Loss of inhibitory synaptic input to cricket sensory interneurons as a consequence of partial deafferentation.

1. In a companion paper (5) we suggested that the enhanced ability of excitatory pathways to drive deafferented interneurons in crickets could be attributed to a reduction in the effectiveness of remaining inhibitory pathways impinging on these neurons. 2. In order to test this idea more directly, we examined a sensory interneuron in the cricket known as sensory interneuron 10-3 (SI 10-3). We first demonstrated that SI 10-3 was more sensitive to remaining excitatory inputs after partial deafferentation. 3. We then tested the ability of inhibitory inputs to suppress a train of current-evoked action potentials. Brief (100 ms) depolarizing current pulses were injected into the soma of SI 10-3 and the number of action potentials counted.

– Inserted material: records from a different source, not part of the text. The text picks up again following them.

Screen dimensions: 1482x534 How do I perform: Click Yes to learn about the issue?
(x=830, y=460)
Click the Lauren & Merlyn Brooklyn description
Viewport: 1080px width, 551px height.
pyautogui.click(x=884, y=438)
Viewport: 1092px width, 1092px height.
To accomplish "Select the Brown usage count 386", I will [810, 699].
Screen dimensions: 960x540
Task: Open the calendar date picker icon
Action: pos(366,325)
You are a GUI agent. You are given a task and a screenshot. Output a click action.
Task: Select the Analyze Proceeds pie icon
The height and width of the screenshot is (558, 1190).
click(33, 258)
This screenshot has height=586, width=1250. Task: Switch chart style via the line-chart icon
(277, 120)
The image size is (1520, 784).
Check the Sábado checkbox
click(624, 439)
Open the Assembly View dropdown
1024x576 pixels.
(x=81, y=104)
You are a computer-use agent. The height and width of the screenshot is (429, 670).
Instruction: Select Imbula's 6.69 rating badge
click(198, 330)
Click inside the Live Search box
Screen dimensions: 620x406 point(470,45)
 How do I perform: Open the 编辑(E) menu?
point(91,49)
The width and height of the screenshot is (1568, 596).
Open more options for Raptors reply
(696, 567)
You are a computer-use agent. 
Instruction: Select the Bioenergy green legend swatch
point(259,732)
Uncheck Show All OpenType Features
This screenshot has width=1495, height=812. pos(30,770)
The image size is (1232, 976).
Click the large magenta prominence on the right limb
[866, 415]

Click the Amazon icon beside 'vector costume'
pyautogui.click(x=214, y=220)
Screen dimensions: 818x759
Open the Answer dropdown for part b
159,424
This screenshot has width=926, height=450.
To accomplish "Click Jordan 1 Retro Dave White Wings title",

Next, an identical depolarizing pulse was injected into the interneuron coincident with activation of the inhibitory pathway by a tone (75 dB at 450 Hz). Activation of the inhibition decreased the number of current-evoked action potentials. In order to quantify this effect, current-tone pairs were presented at four current intensities. Over the range of current intensities used, the relationship between current intensity and number of action potentials (AP/I curve), elicited with or without tones, was linear (Fig. 7A). 4. In control preparations, tones always lowered the calculated slope of the observed curve and its y intercept. In treated specimens inhibiting tones decreased the slope of the AP/I curve less than in control specimens. Based on this evidence, we concluded that the inhibitory pathway had been disrupted by partial deafferentation. This releases the giant neuron from inhibition, allowing it to respond more strongly to remaining excitatory inputs.